Glucocorticoid-mediated repression of REDD1 mRNA expression in rat fetal distal lung epithelial cells.

REDD1 (Regulated in Development and DNA Damage-1) is a stress-response gene that represses mammalian target of rapamycin (mTOR) thus decreasing protein synthesis. In contrast to studies using cell lines and adult alveolar type II (ATII) cells, we find that REDD1 mRNA levels did not increase in rat fetal distal lung epithelia (FDLE) or fetal lung fibroblasts grown in primary cultures and then exposed to 3% O2. REDD1 mRNA expression was repressed by dexamethasone (DEX) in FDLE and ATII, but induced by DEX in fibroblasts. Lung epithelial cell lines, A549 and MLE-15, showed increases in REDD1 mRNA in response to hypoxia and DEX. The effect of DEX on REDD1 mRNA and protein in FDLE and fibroblasts was dose- and time-dependent. Inhibitor studies support repression of REDD1 mRNA by DEX in FDLE was mediated via glucocorticoid receptor and not by nongenomic effects of glucocorticoids via MAPK pathways.
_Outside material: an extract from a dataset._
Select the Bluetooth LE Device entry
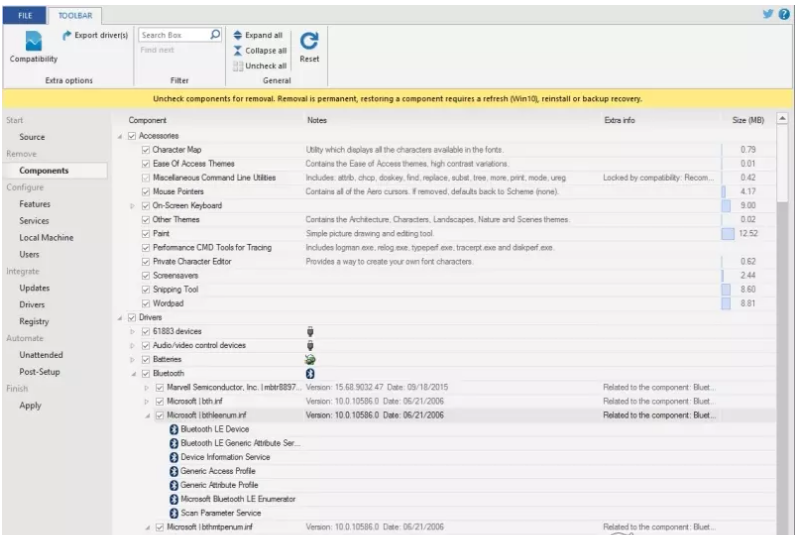The width and height of the screenshot is (802, 535). point(214,429)
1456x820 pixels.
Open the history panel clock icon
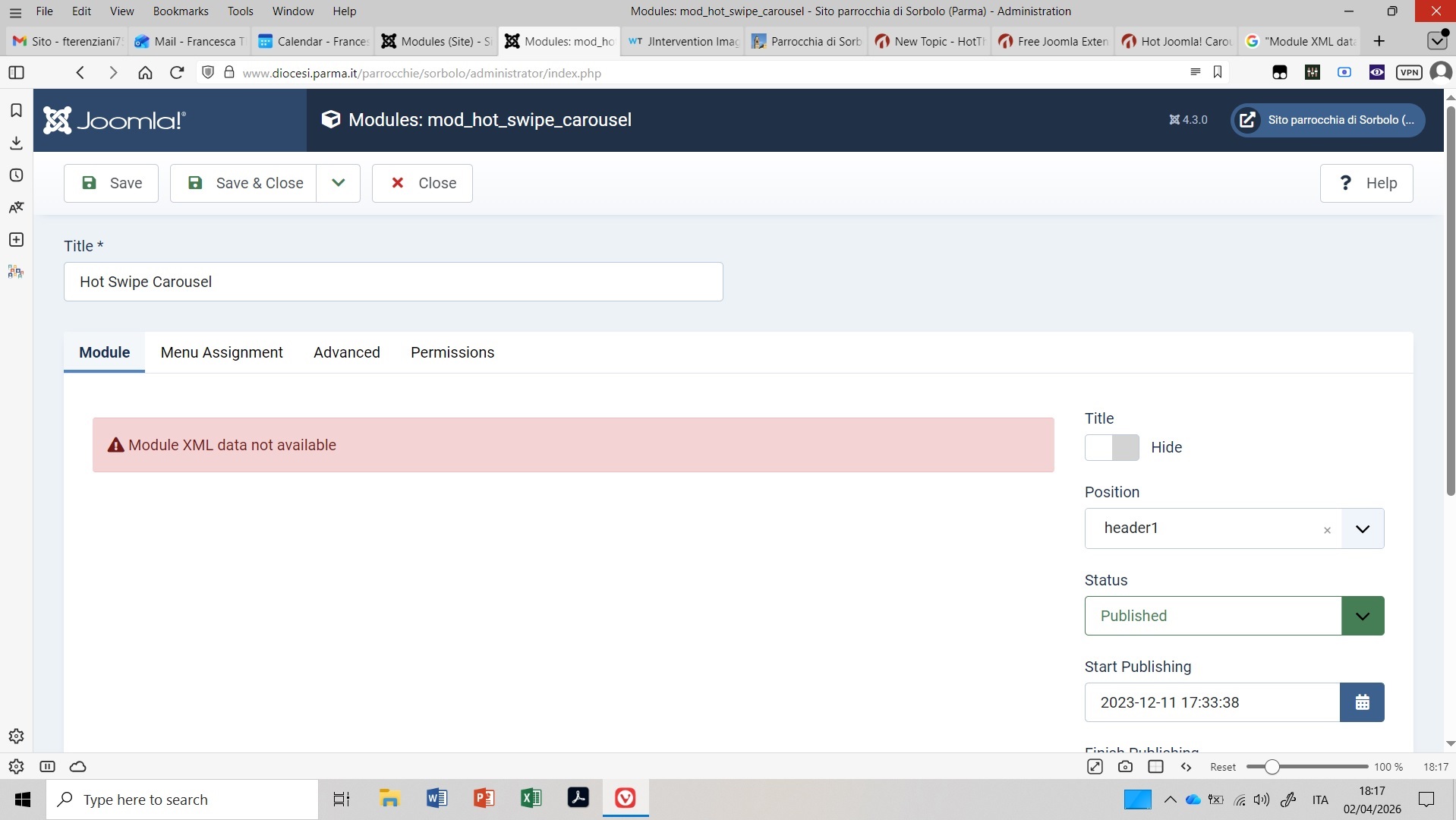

The half-life of REDD1 mRNA was shorter in DEX-exposed FDLE compared with hormone-free media suggesting that DEX reduced REDD1 mRNA stability in FDLE. These studies indicate that REDD1 expression in response to hypoxia and DEX is cell-type specific and that physiologically appropriate levels of PO2 should be used when investigating fetal lung development.